[ExI] Efficiency of algorithmic trading

Rafal Smigrodzki rafal.smigrodzki at gmail.com
Tue May 3 02:43:52 UTC 2011


On Mon, May 2, 2011 at 9:11 AM, Mr Jones <mrjones2020 at gmail.com> wrote:
> On Sun, May 1, 2011 at 11:03 AM, Rafal Smigrodzki
> <rafal.smigrodzki at gmail.com> wrote:
>>
>> ### Ah, the typical moralizing
>
> Morality has nothing to do with this.  I don't subscribe to the
> objective-moral-truth camp.  This is about long-term
> viability/sustainability, and avoiding people 'pissing in the pool' so to
> speak.
>
### AFAICR, except for calling for cutting military spending (with
which I enthusiastically agree) you haven't yet supported any policy
which would improve long term viability of the economy. Fleecing the
best workers is actually short-sighted pissing in the pool.

----------------

>
> By all means, be richer than I.  Be WAY richer.  My objection isn't those
> that have much, it's that the way the system has been designed prevents many
> from having ANY, due to those few that have so much.

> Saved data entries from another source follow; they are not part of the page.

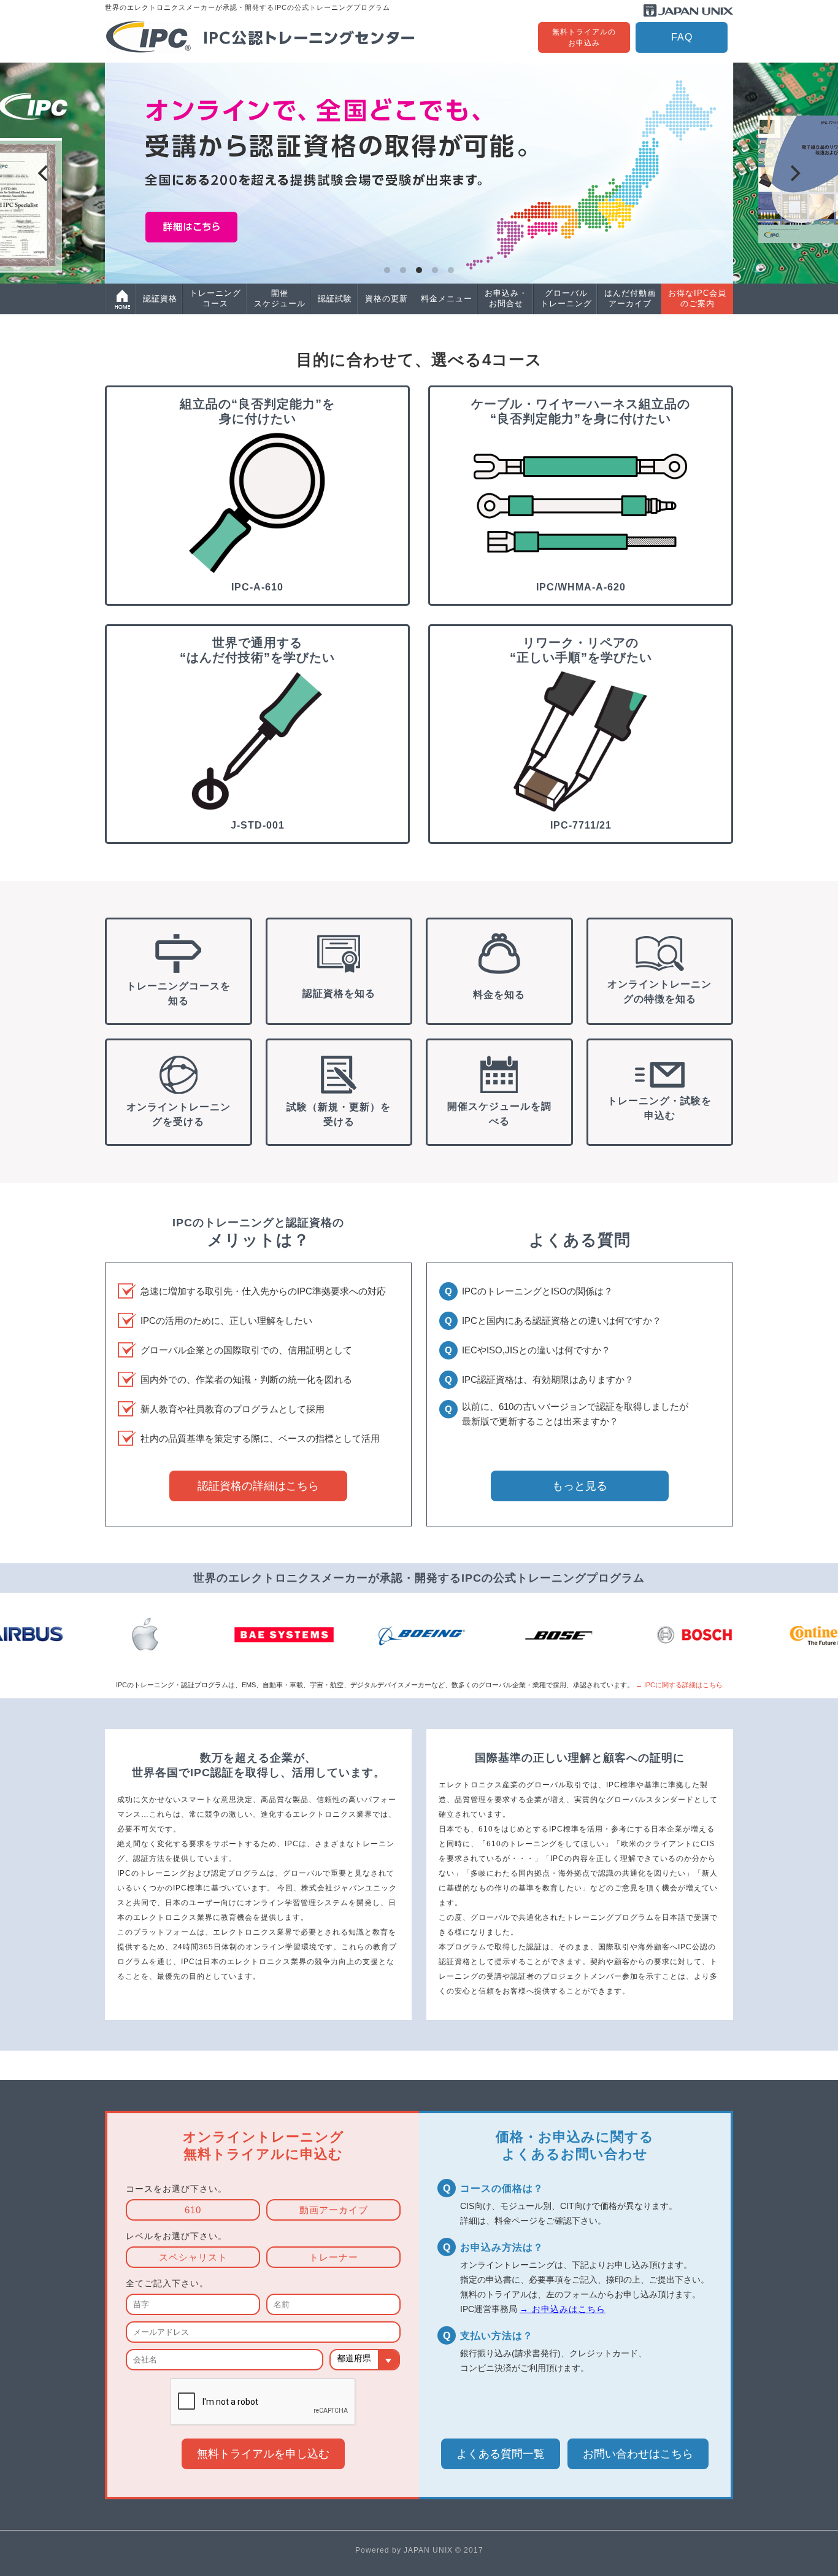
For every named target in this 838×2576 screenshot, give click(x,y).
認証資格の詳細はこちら (258, 1486)
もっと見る (579, 1486)
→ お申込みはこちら (562, 2309)
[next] (793, 173)
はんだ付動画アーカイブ (630, 298)
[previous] (44, 173)
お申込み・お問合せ (506, 298)
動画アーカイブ (333, 2210)
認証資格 (160, 298)
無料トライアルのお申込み (584, 37)
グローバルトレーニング (566, 298)
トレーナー (333, 2257)
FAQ (682, 37)
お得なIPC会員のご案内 (697, 298)
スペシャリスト (193, 2257)
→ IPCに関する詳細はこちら (679, 1684)
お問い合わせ (638, 2454)
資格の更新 (386, 298)
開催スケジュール (280, 298)
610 (193, 2210)
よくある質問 (500, 2454)
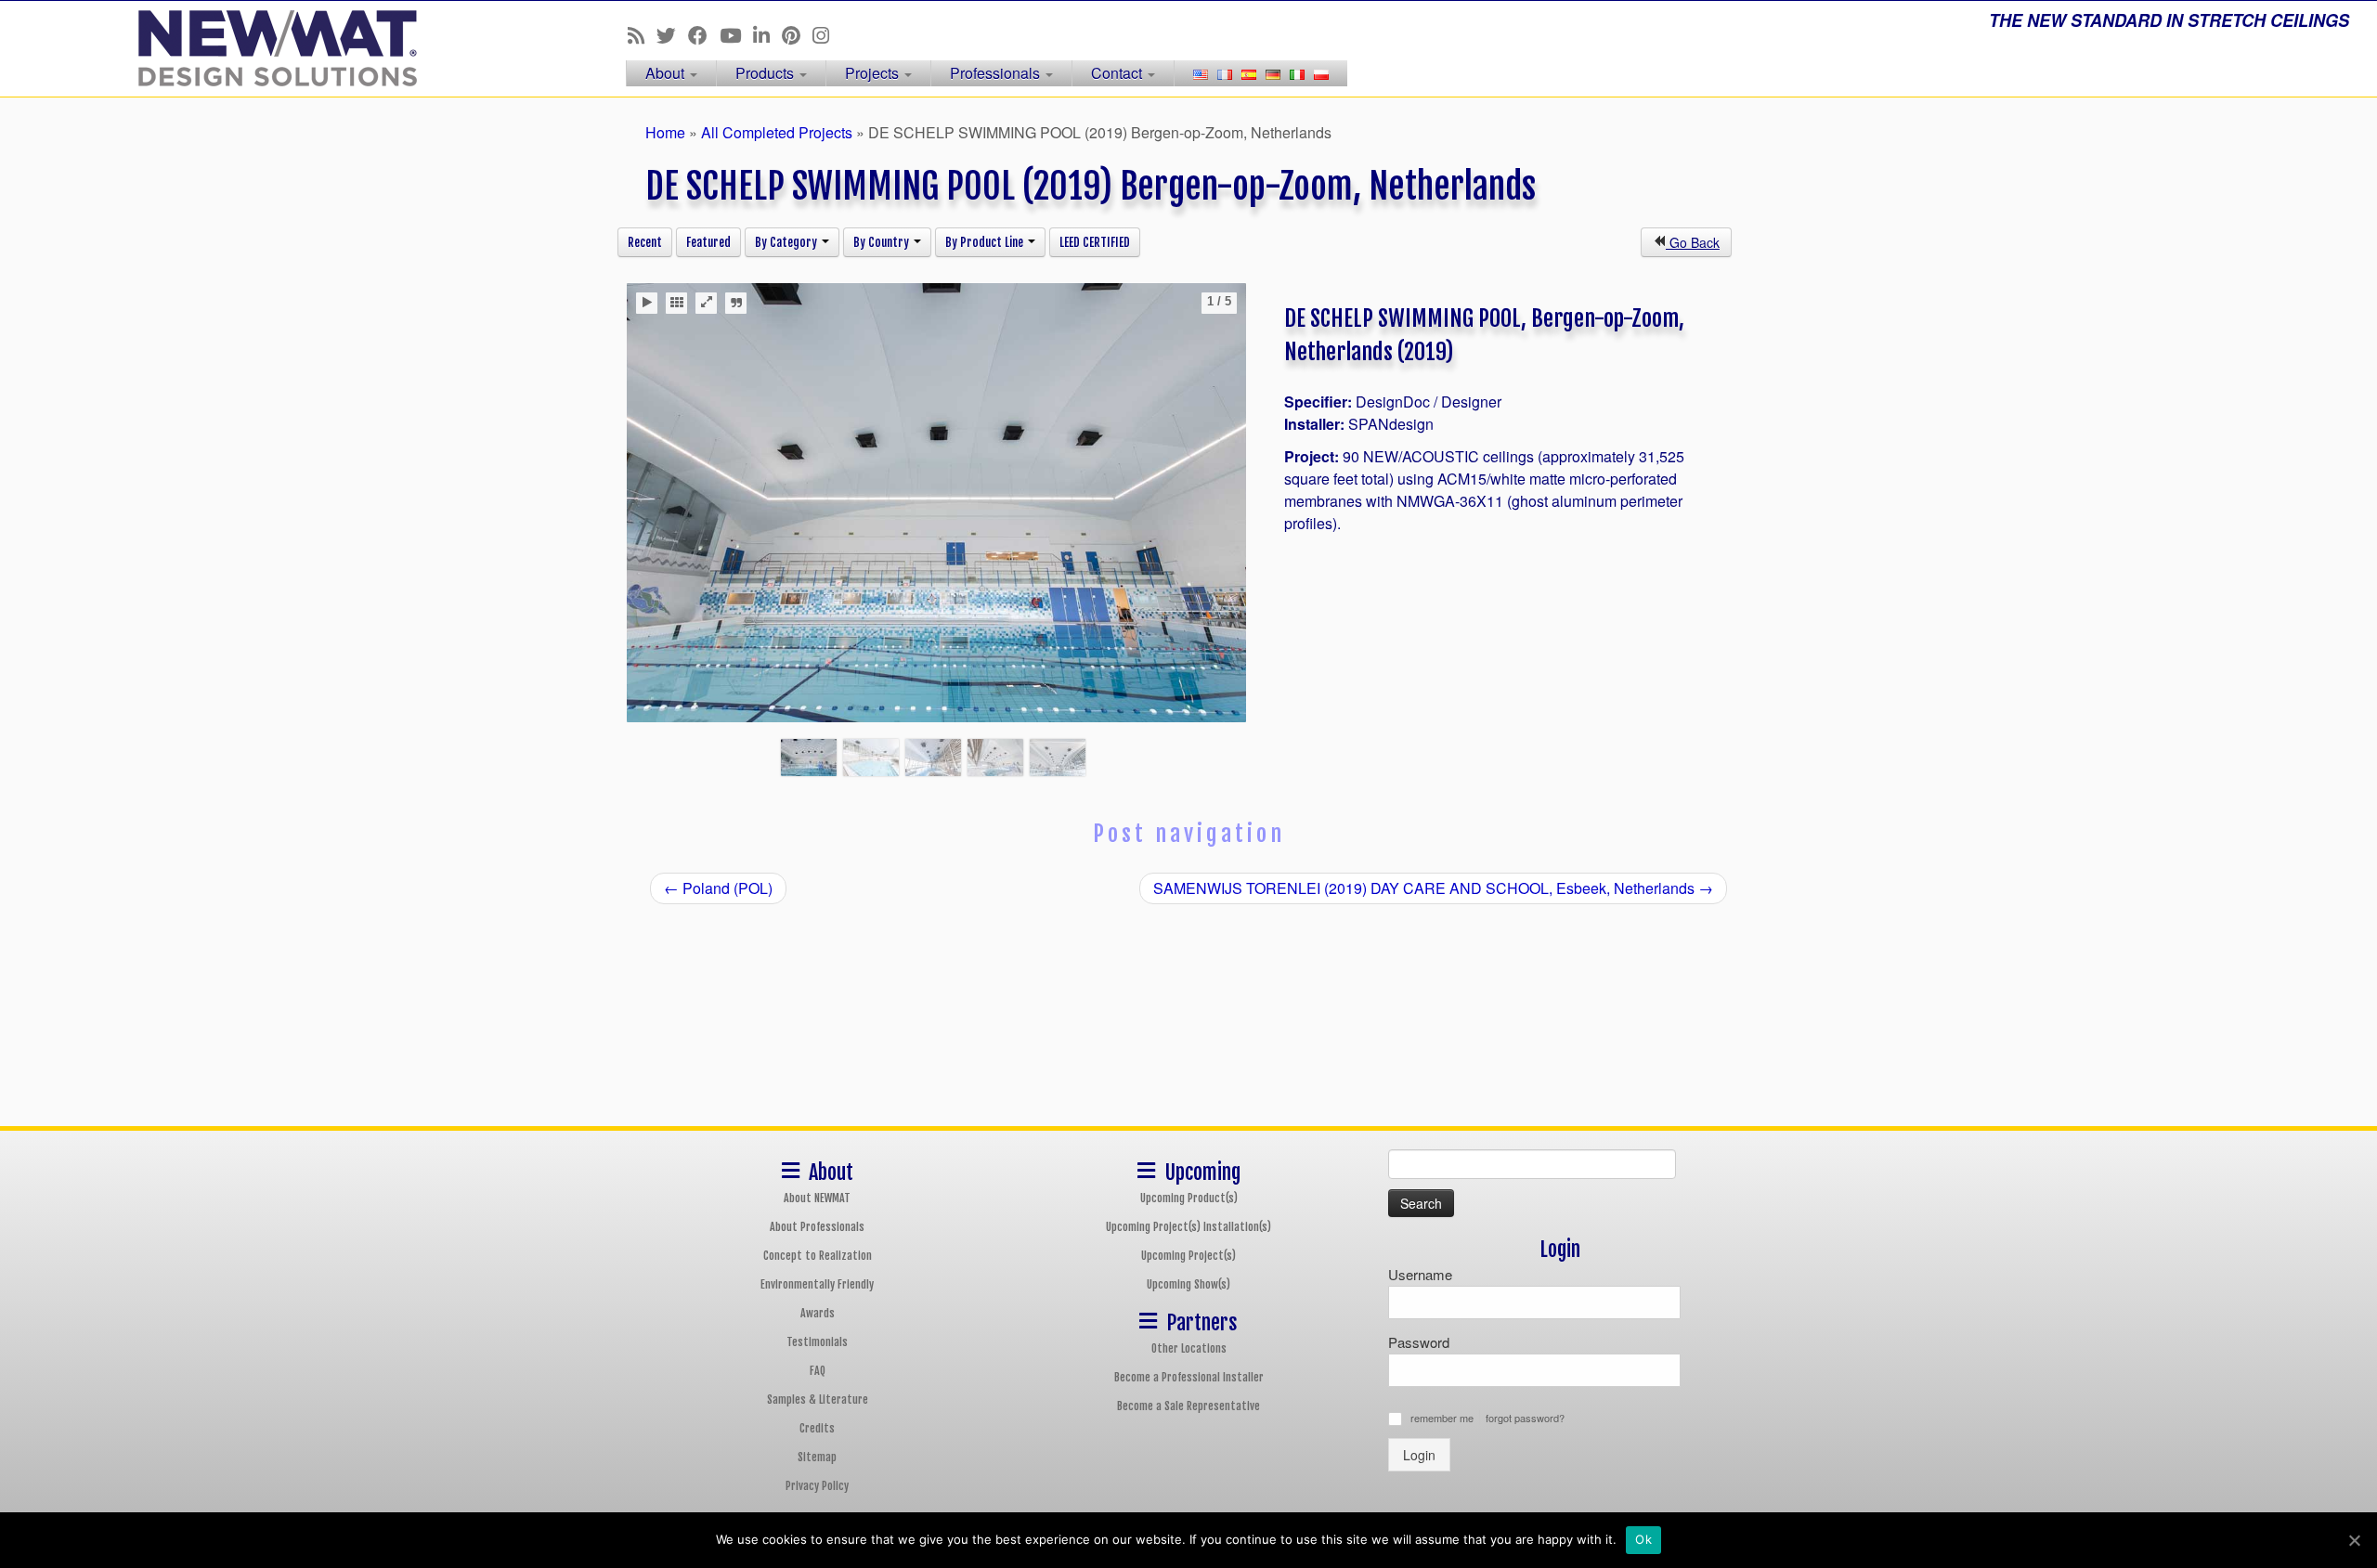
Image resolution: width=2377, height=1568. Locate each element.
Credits (817, 1428)
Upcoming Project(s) (1188, 1256)
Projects (874, 73)
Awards (817, 1313)
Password (1418, 1342)
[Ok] (2354, 1540)
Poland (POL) (718, 888)
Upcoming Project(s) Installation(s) (1188, 1227)
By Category (787, 242)
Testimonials (817, 1342)
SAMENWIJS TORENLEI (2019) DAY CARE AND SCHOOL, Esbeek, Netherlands (1433, 888)
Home (665, 132)
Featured (708, 242)
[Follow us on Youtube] (736, 34)
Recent (645, 242)
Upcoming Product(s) (1189, 1198)
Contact (1118, 73)
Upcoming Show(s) (1188, 1284)
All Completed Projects (776, 132)
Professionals (997, 73)
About (666, 73)
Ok (1643, 1539)
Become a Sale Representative (1188, 1406)
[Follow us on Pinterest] (797, 34)
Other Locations (1189, 1348)
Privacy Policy (817, 1486)
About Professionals (817, 1227)
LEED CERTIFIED (1094, 242)
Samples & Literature (817, 1399)
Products (766, 73)
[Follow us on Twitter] (672, 34)
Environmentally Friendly (817, 1284)
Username (1420, 1274)
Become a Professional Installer (1189, 1377)
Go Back (1693, 242)
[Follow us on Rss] (642, 34)
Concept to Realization (817, 1256)
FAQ (817, 1371)
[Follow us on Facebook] (704, 34)
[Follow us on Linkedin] (767, 34)
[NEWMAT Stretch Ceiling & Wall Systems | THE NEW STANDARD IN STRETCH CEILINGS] (274, 48)
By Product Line (985, 242)
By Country (882, 242)
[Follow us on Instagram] (826, 34)
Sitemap (817, 1457)
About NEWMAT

### So why do you want to take money from CEOs? How did Sam Walton
prevent millions of Chinese workers from improving their incomes?

-------------------------
>
> Well, when the few hold such an exorbitant amount of available opportunity,
> who can blame them.

### No, they hold accounting tokens. They don't prevent others from
finding opportunities, that's why the industrious and smart coming
from modest means, like about 95% of the US business elite, are able
to help millions to achieve better lives (e.g. by bringing the US
consumers and Chinese peasants together in a mutually beneficial trade
arrangement, Walmart pulled hundreds of millions of people away from
the brink of starvation and into the middle class), and yes, some of
the executive make billions of dollars, which is still a very small
fraction of a percent (usually <0.1%) of the total gains to the
society.

----------------
>
> Less efficient my ass.  If anything capitalists should WANT those billions
> of people as consumers.  That kind of forward thinking goes against
> everything our quarterly-profit-driven world stands for, however.  Again,
> short-sighted fools.  Sort of like the USoA wasting TRILLIONS on securing
> oil reserves, instead of investing TRILLIONS in
> infrastructure/energy independence.  Missing the forest for the trees.

### Man, every sentence above is a leftist/environmentalist cliche,
and none of them make the slightest quantitative sense. Trillions for
energy independence? Lol. Wasting trillions on securing oil reserves?
I wish. Just a couple days ago the EPA scuttled an expedition looking
to drill for oil in the Arctic. 2.2 billion $ that was already
invested went down the drain, a few billion in possible gains up in
smoke. But who cares, the US is rich, no? Building a consumer base by
firing your good executive and hiring a cheap one? Give me a break.